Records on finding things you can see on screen
....
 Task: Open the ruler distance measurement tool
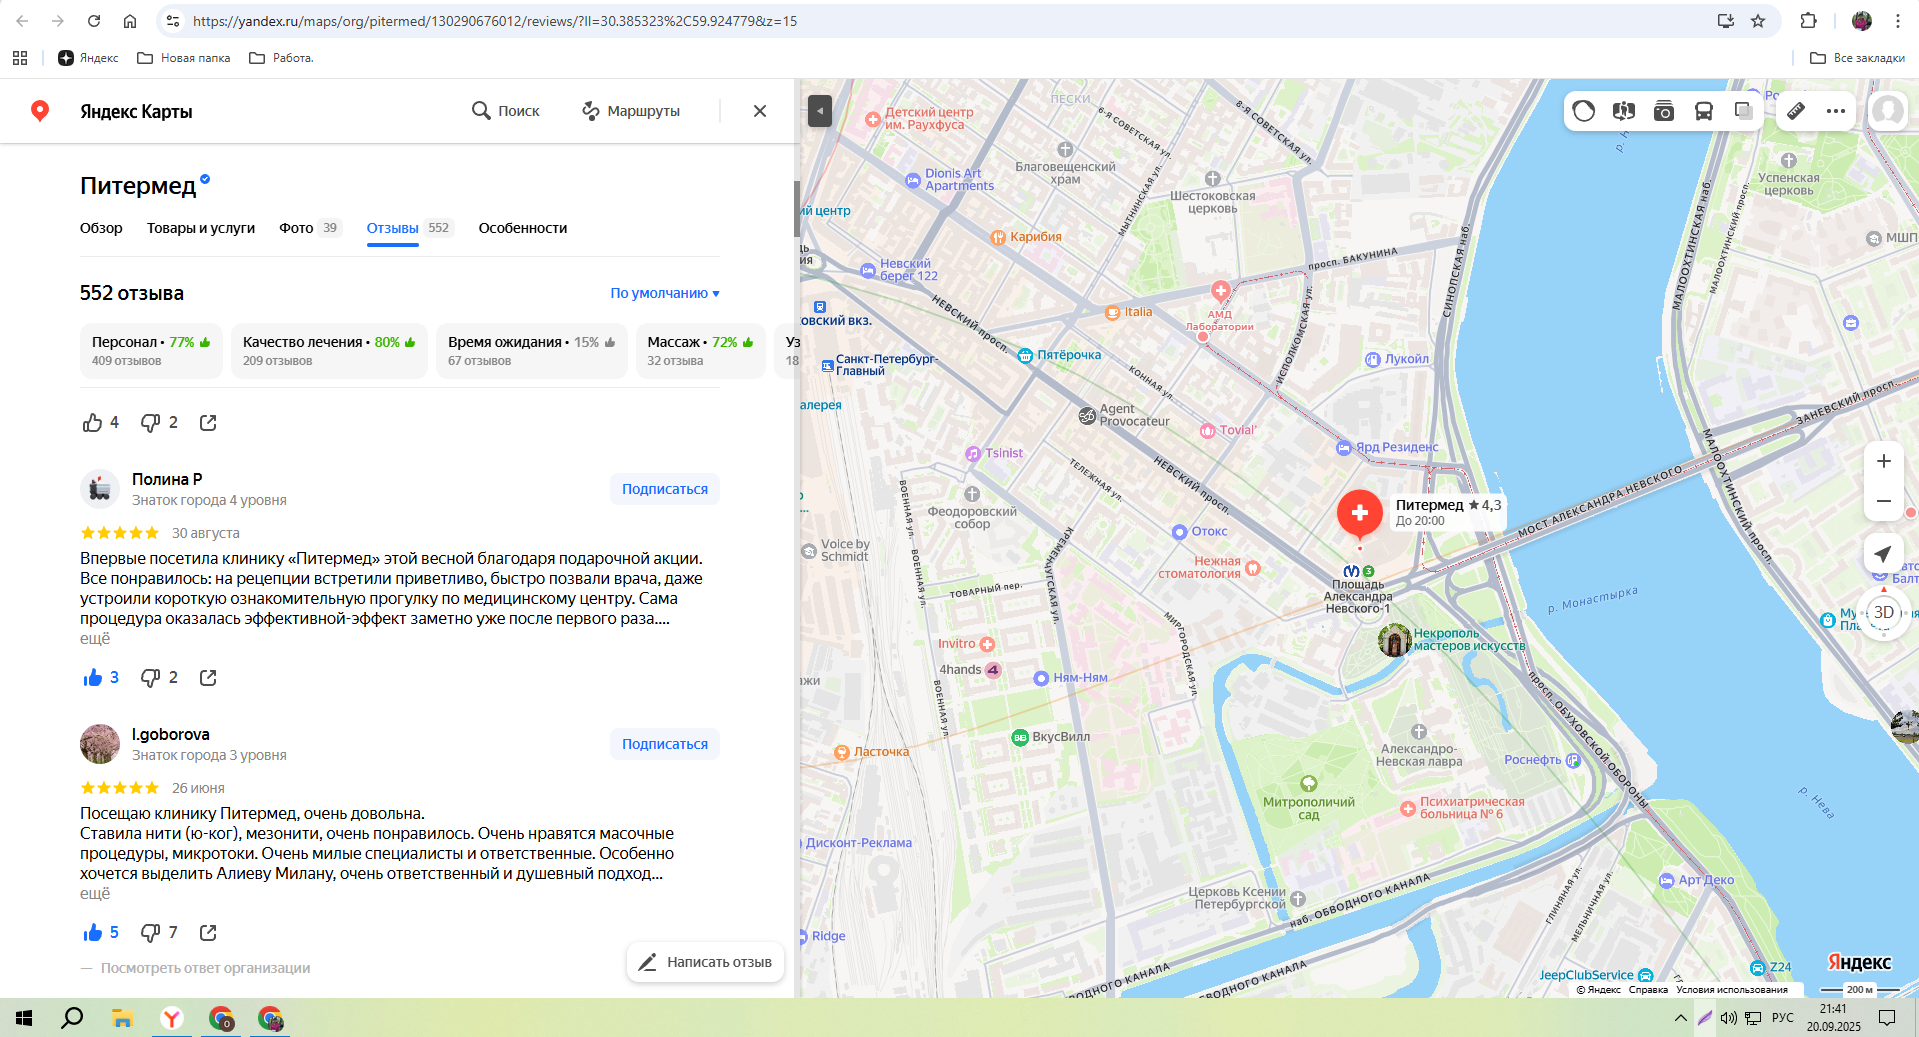click(1796, 111)
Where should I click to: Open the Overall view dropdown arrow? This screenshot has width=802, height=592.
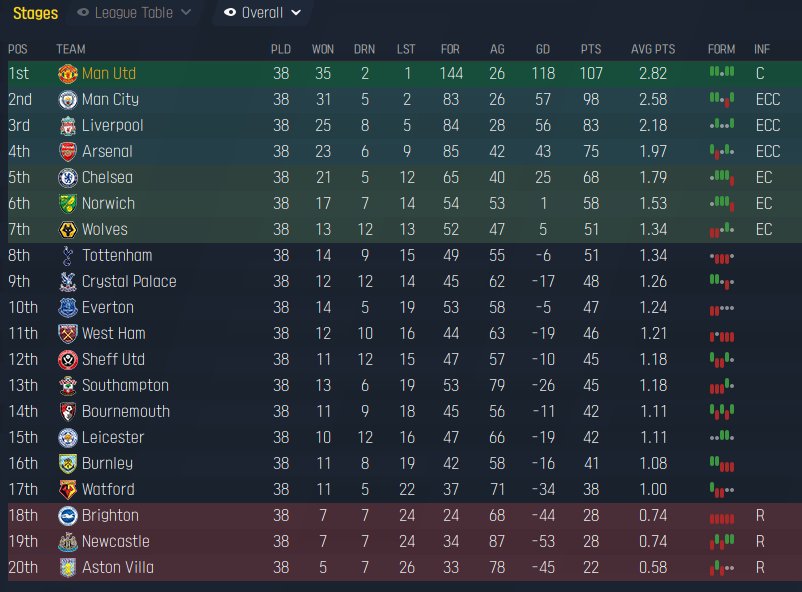tap(296, 13)
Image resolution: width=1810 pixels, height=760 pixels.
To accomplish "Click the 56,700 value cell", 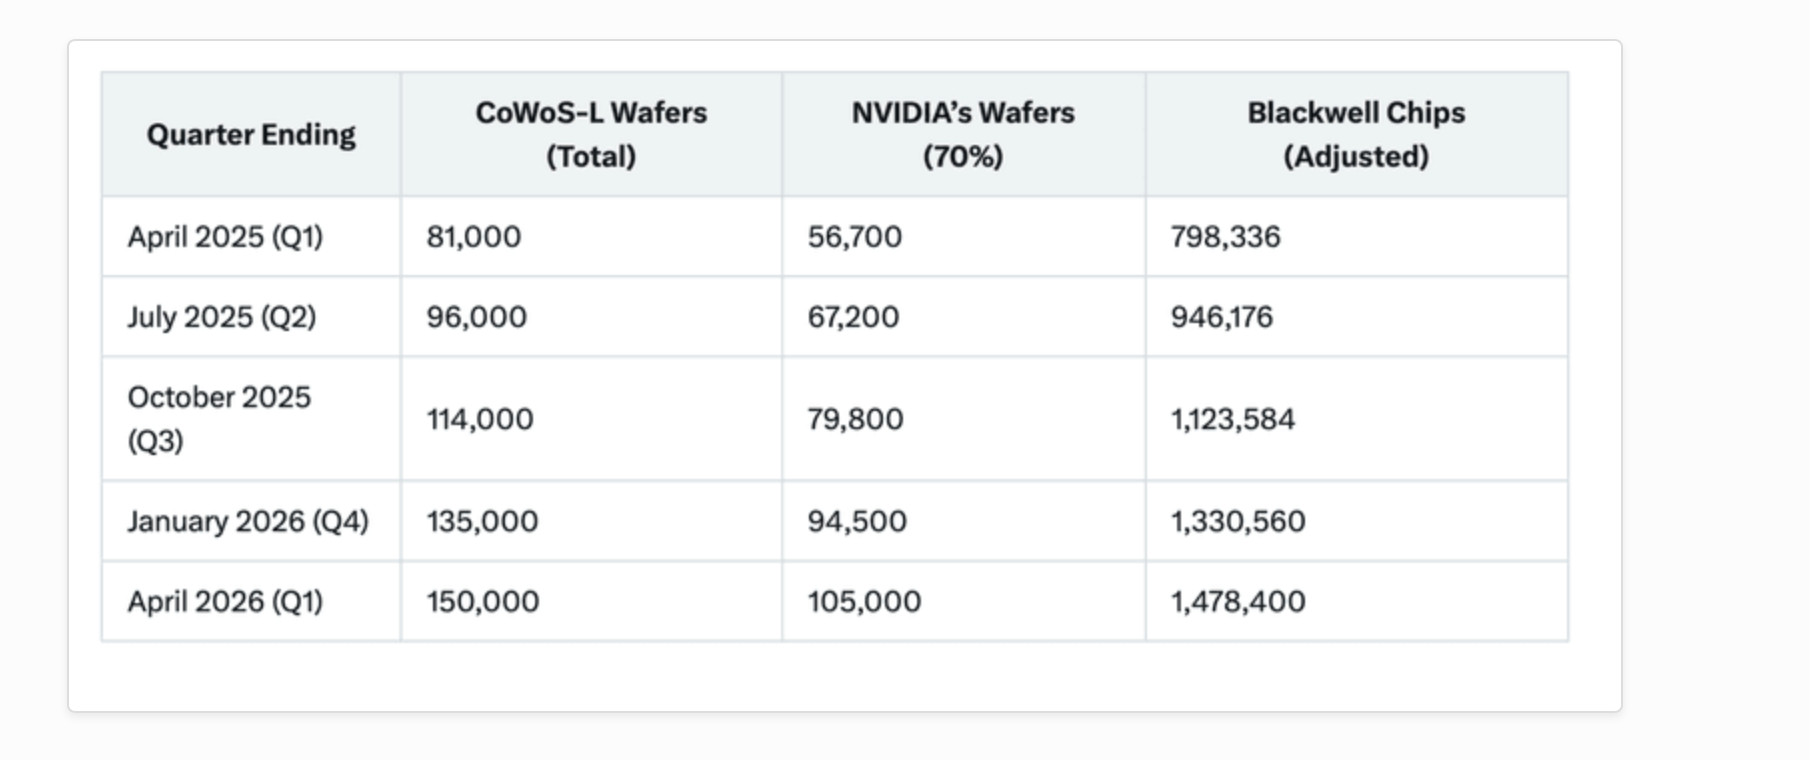I will click(855, 237).
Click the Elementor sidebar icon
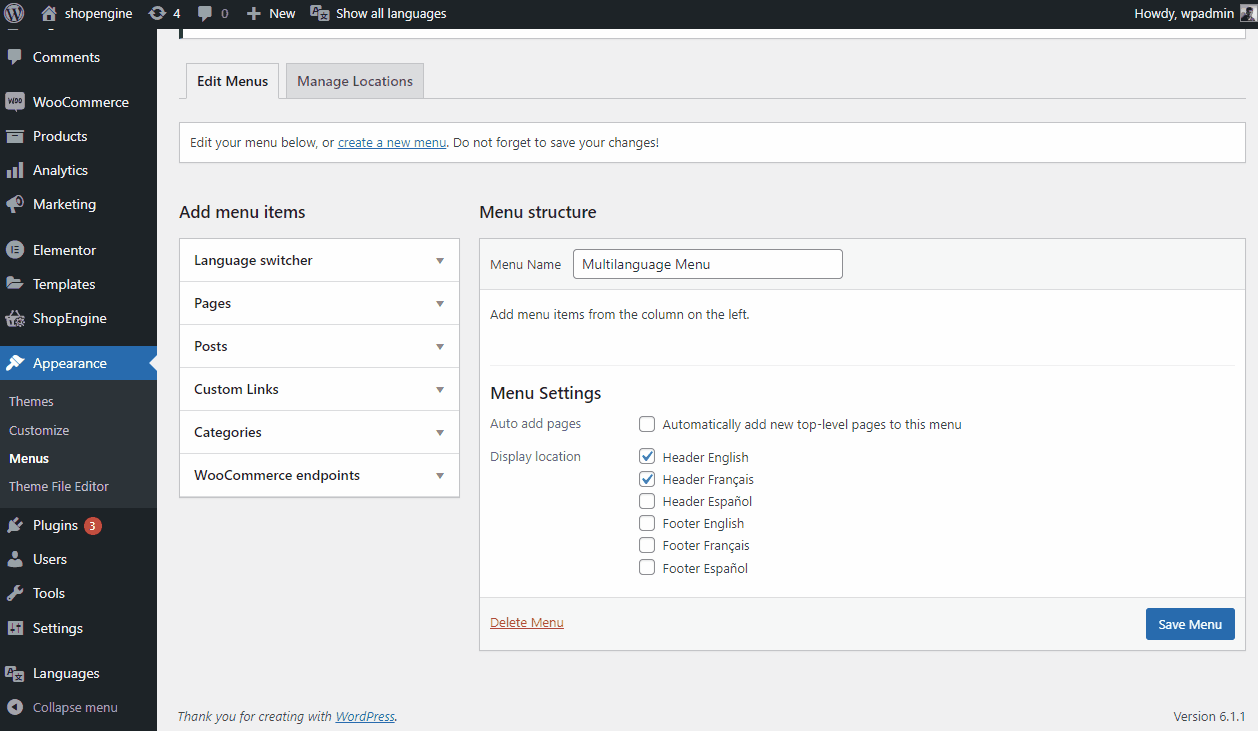 pos(15,250)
....
Task prompt – Copy the lines from the start of the records through the line that contains "tap(296, 13)", including that line. Leave the pictures out of your copy.

Result of this task –
 Task: Open the ruler distance measurement tool
click(1796, 111)
Where should I click to: Open the Overall view dropdown arrow? This screenshot has width=802, height=592.
tap(296, 13)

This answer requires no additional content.